2 lessons will be spent with the class looking specifically at Atomic energy used as weapons and the immediate damage it can cause. 1+ lesson will be spent on the fictional story, "Hiroshima No Pika" by Toshi Maruki. It will be read as a read-aloud with students using the fictional account of August 6th and 9th, 1945 from the point of view of a child survivor. The story also introduces students to the long-term effects of Atomic weapons regarding radiation sickness. Letter writing techniques will be taught in conjunction with the piece of literature.

Phase 3 - What are the long-term effects of atomic weapons?
Students will read chapters of the book, "Sadako and the Thousand Paper Cranes," by Eleanor Coerr, a biographical account of a young girl in Hiroshima that acquired radiation sickness years after the bombs were dropped. Activities will require journal writing where students make text-to self and text-to-text connections with the reading.

From the beginning of Phase 1, students will be introduced to Japanese students learning English in Hiroshima through the use of EPALS, an online pen-pal site that connects students internationally. This will be a place for students to discuss what they are learning with a peer that may have a different perspective of the events being studied.

Homework and Follow Up Activities
Each step in phase 1 essay writing will require students to return the next day with completed work relating to the technique learned. Letter writing and EPALS communication will also be derived from class work.
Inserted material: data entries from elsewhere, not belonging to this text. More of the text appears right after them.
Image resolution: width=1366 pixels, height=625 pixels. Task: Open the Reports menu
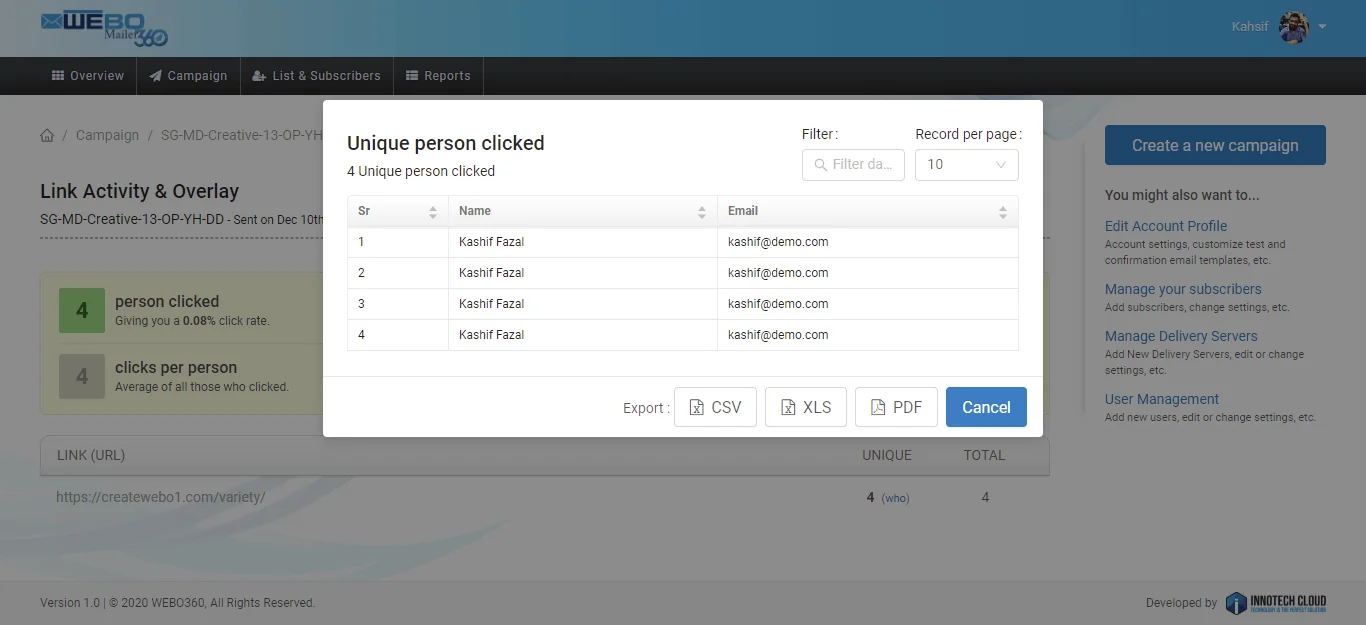pyautogui.click(x=438, y=76)
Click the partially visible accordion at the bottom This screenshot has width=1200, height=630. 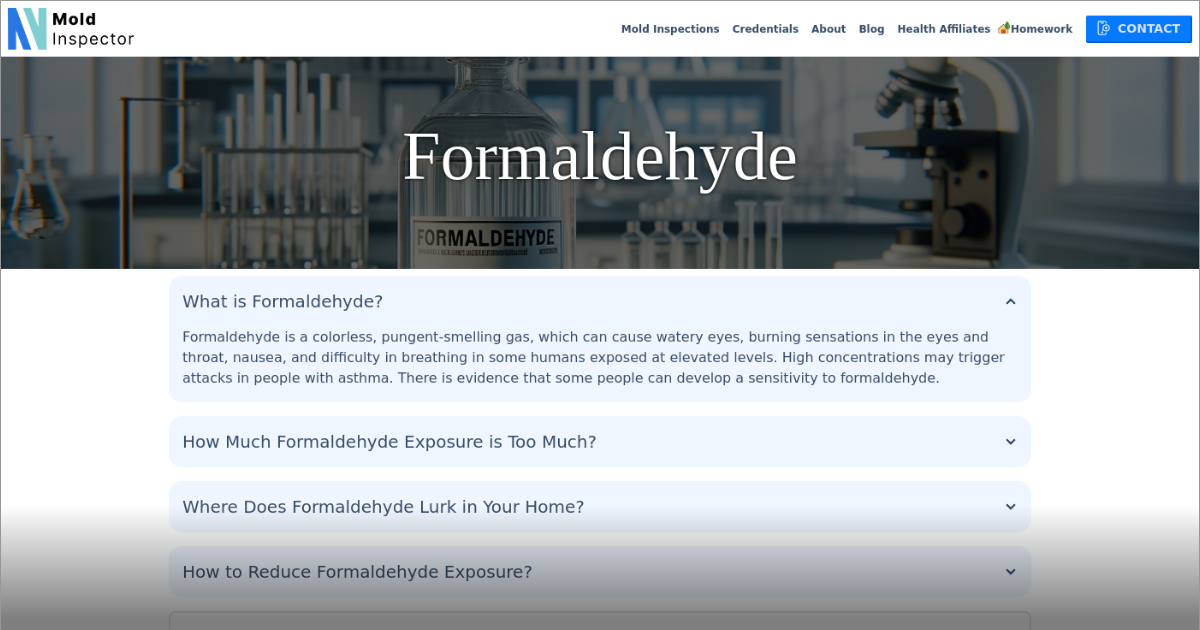pos(600,624)
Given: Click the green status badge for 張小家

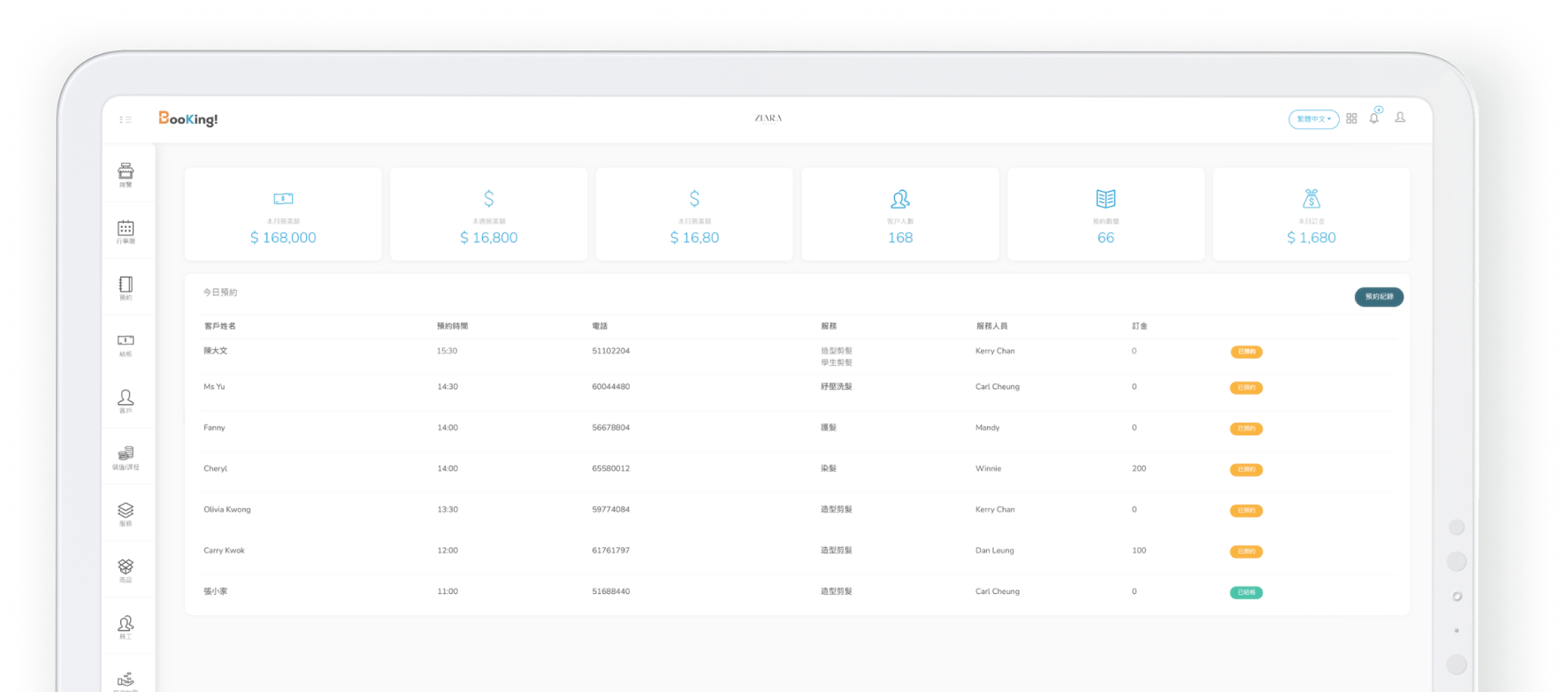Looking at the screenshot, I should coord(1246,592).
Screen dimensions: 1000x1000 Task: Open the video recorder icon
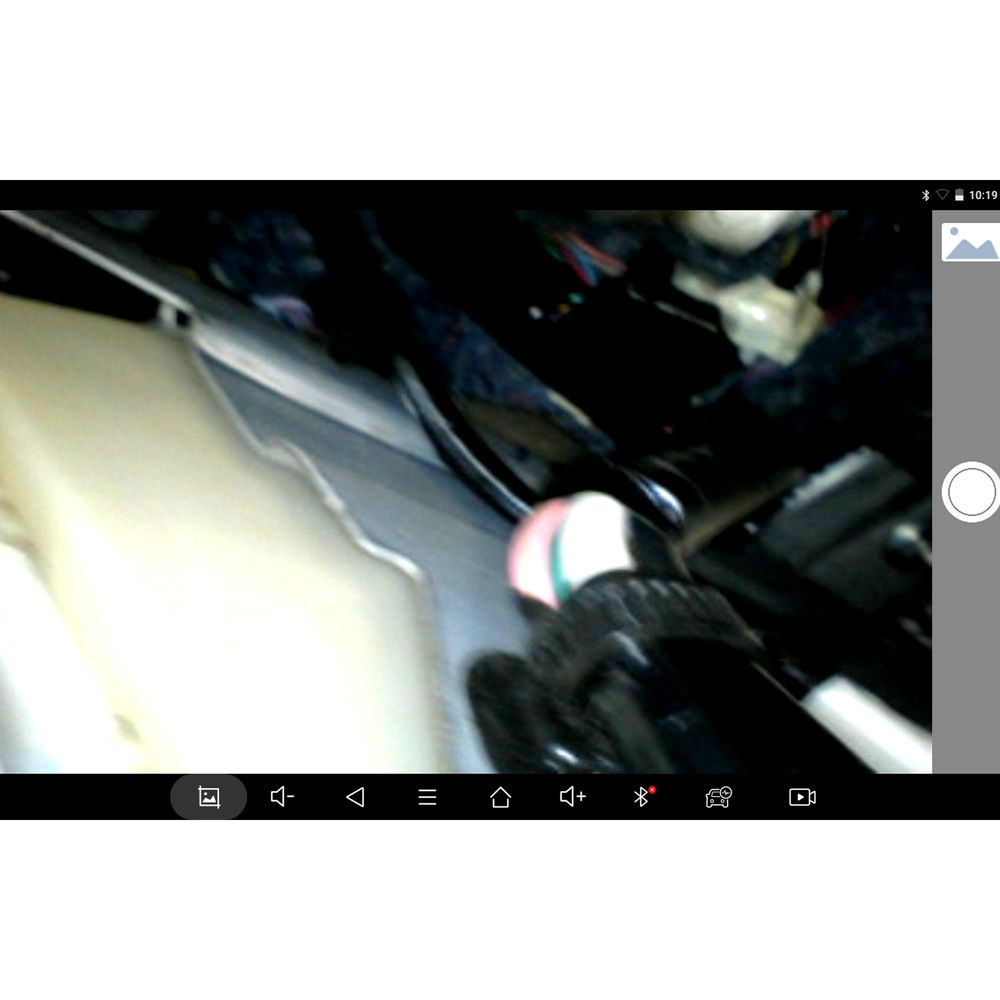point(802,797)
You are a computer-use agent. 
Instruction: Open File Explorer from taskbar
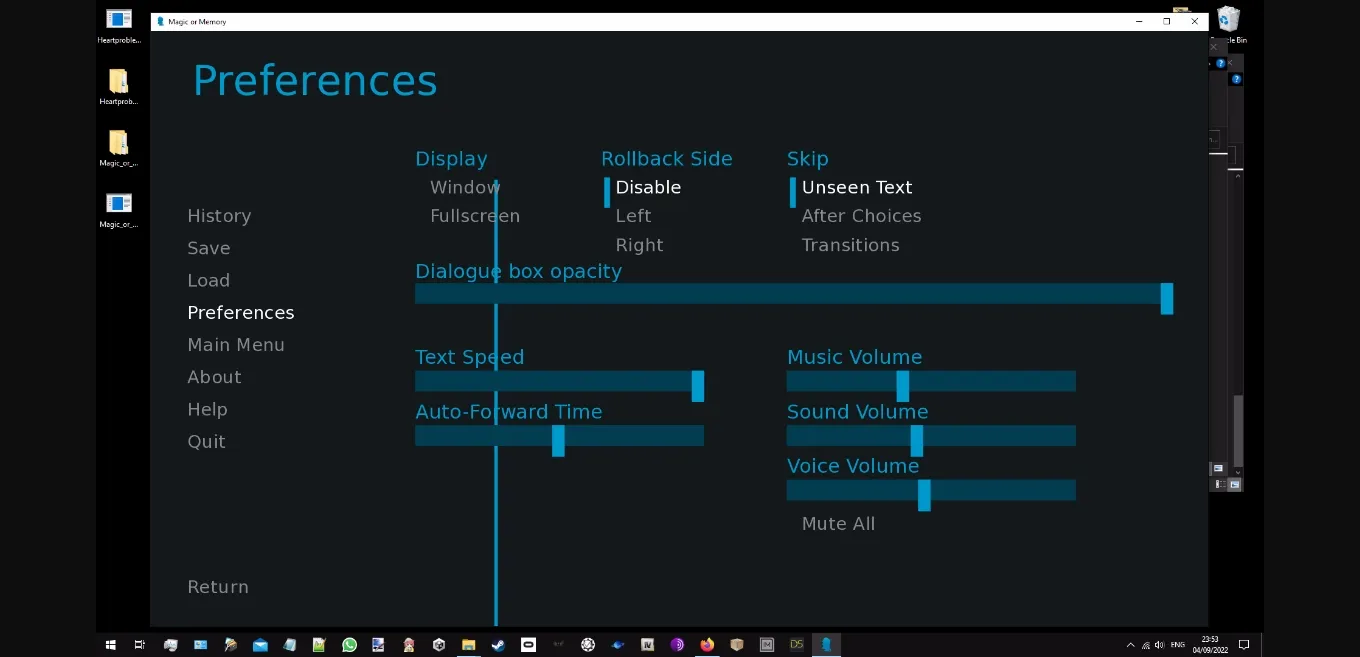(468, 645)
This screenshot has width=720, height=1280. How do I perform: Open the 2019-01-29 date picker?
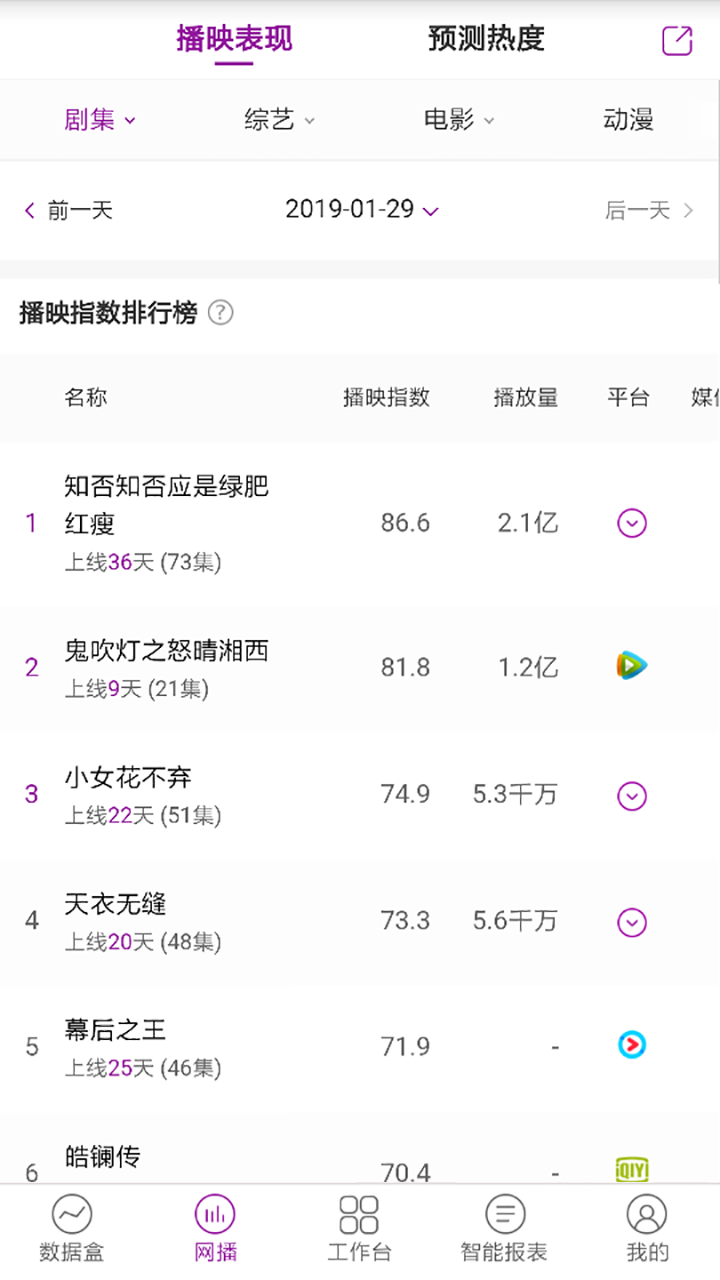pos(361,210)
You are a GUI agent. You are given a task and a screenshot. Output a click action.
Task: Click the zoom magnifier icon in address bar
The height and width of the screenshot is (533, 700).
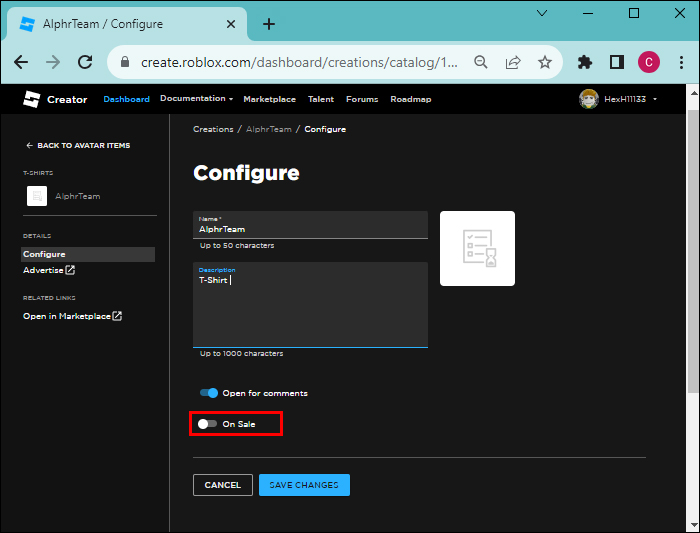click(x=481, y=62)
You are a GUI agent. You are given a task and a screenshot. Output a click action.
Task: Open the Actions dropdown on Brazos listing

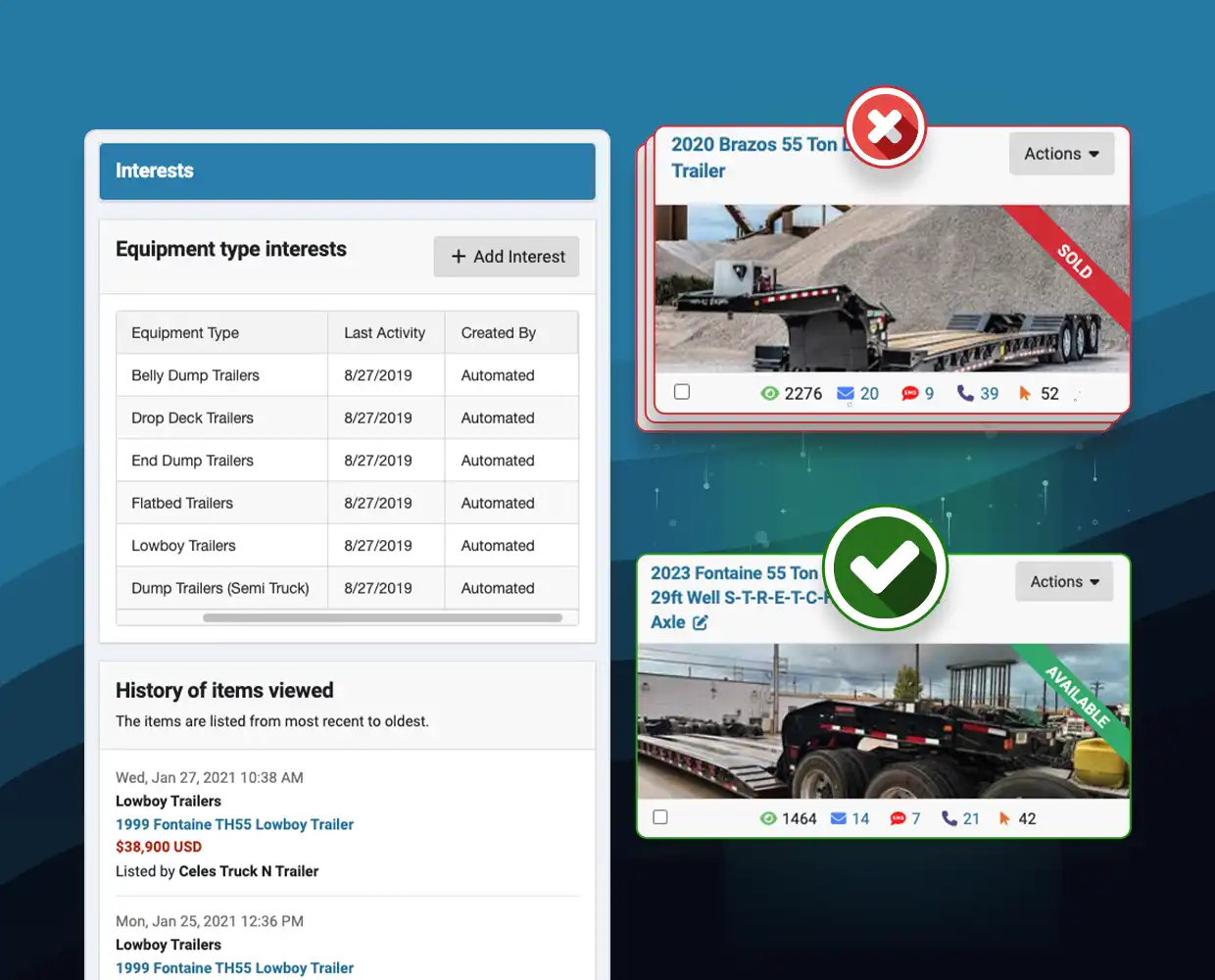point(1061,154)
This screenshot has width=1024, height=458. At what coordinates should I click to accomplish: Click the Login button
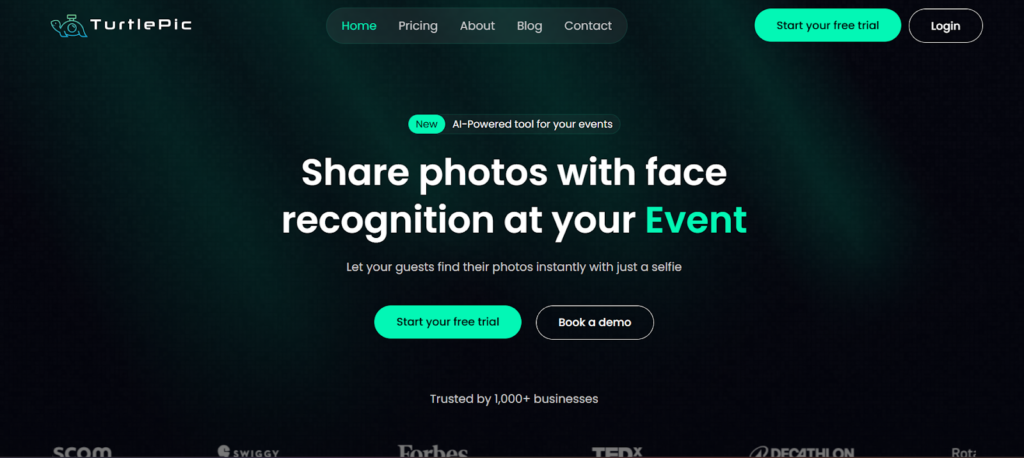pos(946,25)
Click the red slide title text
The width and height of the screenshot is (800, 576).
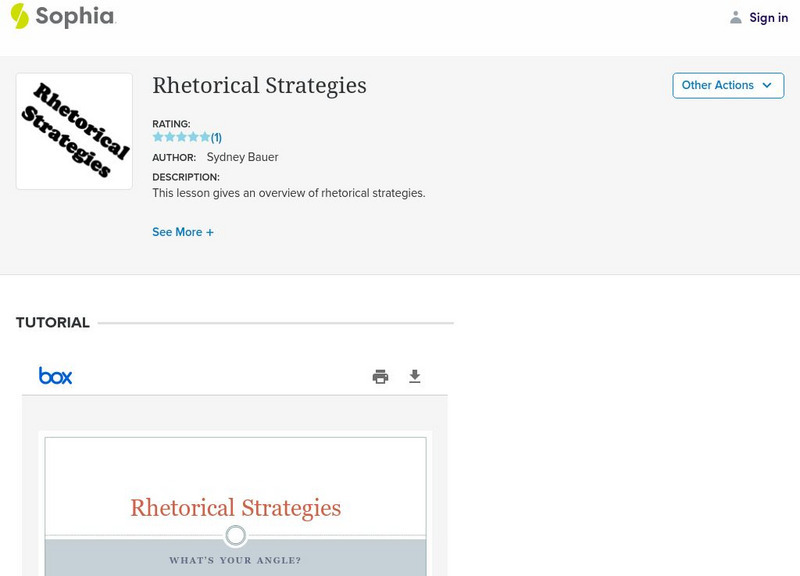(235, 508)
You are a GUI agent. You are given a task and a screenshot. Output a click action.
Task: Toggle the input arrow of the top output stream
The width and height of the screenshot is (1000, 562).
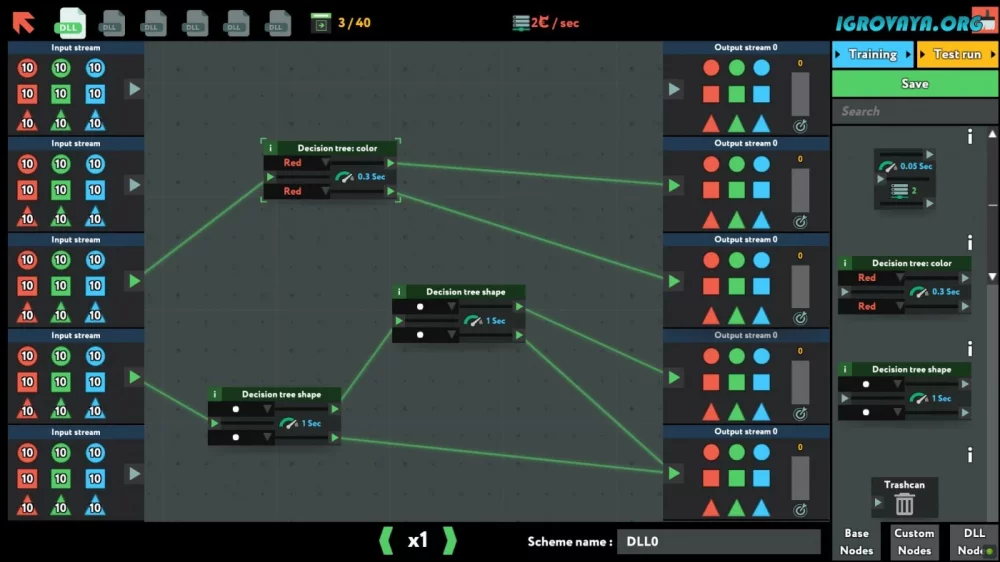[675, 89]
Students will be evaluated formally throughout the unit with weekly quizzes on vocabulary and basic content questions. Evaluation will also be based on a final informational essay and its process. The rubric will include an evaluation of each student's proficiency in the following essay writing techniques: Note-taking, outlining, paragraph writing with topic sentences and supporting details and editing. Non-formal evaluation will happen in journals and pen-pal writing. The content of their dialogue with the EPAL will also be evaluated through required questions to be asked in their email messaging regarding the Atomic Bomb and the Japanese students' perspective on the event.

Language Arts - Reading and Writing
1. Uses grammatical and mechanical conventions in written compositions

2. Gathers and uses information for research purposes

3. Uses the general skills and strategies of the reading process

4. Uses reading skills and strategies to understand and interpret a variety of literary texts

5. Uses reading skills and strategies to understand and interpret a variety of informational texts

1. Uses strategies to compile information into written reports or summaries (e.g., incorporates notes into a finished product; includes simple facts, details, explanations, and examples; draws conclusions from relationships and patterns that emerge from data from different sources; uses appropriate visual aids and media)

2. Uses technology to compose work

3. Uses technology to publish work

This unit was written for low-intermediate high school English language learners. The technology proficiency of these students ranges from well developed to students who have never even used a mouse before. This may also be appropriate for middle school students in ESL programs.